十一月十三日,凌晨,一個看上去大約二十多歲,留著一頭金黃色捲髮的女子像是跳舞般走在無人的騎樓下,不只是因為手上那國內還未上市的名牌手提包中,更是因為今天是她難得的休假,她在稍早喝下大量的酒精飲品,大部分是紅酒和威士忌蘇打,儘管才剛還和一個骯髒的流浪漢吵了一架,但她並沒有放在心上。她一面左搖右晃的想辦法維持平衡,一面從手提包中翻找紙質的菸盒,那是特別托某個時常出國的客人給她帶的,萬寶路的經典美短,雖然多找幾家超商也能買到一樣的產品,但受制於法規而貼上的標語和照片每每看到便令她十分不悅,用她的話說,「誰他媽想每次抽菸的時候就看一次孕婦跟一口爛牙啊。」幾經波折後,她便只抽客人帶來的國外版本,而且上頭對稱的字樣也讓她的強迫癥在一定程度上得到滿足。從客觀上來說,女人的長相算是這行中的中上,身高比平均矮上一些,發育良好的身材和百無禁忌的個性讓她在入行短短幾年便混的風生水起,許多人在聽到她鍾意外國菸後,甚至特地從去了趟國外,只為了能包下她幾個小時,按照她的預期,只要在工作個幾年,便能夠從燈紅酒綠的世界中退休,不再討好那些油膩的有錢人,不論是要開間小店完成兒時的夢想,還是回到鄉下買間屋子安養天年都不成問題。

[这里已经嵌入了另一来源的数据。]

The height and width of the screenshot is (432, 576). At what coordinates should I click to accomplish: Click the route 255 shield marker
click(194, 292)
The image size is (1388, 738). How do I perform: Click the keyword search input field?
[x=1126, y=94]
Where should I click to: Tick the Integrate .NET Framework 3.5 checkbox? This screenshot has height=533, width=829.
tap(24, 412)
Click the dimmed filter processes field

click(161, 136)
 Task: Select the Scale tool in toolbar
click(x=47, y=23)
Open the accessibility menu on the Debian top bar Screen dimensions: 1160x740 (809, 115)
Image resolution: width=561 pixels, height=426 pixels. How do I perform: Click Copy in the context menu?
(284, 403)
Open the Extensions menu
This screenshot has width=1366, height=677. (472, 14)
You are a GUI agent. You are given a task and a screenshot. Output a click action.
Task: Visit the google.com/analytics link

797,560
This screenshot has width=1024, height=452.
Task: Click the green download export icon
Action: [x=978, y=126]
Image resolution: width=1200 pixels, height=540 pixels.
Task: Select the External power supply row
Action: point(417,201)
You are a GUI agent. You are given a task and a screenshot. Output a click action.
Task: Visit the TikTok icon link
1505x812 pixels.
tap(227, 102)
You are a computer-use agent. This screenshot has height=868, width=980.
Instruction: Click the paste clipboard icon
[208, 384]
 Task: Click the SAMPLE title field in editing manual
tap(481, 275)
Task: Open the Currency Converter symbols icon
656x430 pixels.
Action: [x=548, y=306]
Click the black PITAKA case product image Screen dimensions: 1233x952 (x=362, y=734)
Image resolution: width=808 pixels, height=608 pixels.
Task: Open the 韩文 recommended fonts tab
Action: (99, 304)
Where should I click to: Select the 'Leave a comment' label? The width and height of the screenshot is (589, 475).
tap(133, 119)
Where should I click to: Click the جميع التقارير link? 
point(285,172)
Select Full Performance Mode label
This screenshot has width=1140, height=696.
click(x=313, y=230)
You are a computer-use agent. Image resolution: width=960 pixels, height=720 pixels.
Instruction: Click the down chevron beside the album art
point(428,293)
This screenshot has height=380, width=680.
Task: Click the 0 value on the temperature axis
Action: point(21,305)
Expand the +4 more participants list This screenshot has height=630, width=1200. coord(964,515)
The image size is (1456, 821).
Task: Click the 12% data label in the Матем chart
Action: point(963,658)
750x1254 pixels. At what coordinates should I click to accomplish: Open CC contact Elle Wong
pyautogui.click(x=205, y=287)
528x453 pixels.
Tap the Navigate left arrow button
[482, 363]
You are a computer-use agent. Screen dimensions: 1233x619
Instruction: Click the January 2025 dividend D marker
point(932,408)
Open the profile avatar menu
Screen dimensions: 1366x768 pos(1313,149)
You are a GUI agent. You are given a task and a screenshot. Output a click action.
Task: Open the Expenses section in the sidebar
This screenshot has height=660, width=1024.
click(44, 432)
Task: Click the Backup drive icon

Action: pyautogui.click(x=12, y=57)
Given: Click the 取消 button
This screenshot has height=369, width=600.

她在手提包中翻找了一陣子,卻不見那個紅白相間的菸盒,用手機的手電筒向裡頭照去,祈求能找到跟落網之魚,卻連淺棕色的濾嘴都沒見著,她忽然想到,她在前幾天下班時就已經發現,不過倒也沒太在意,想著過幾天再去找個熟客,沒想到對方竟然推託說什麼「老婆最近管得比較嚴。」真是個無能的男人啊。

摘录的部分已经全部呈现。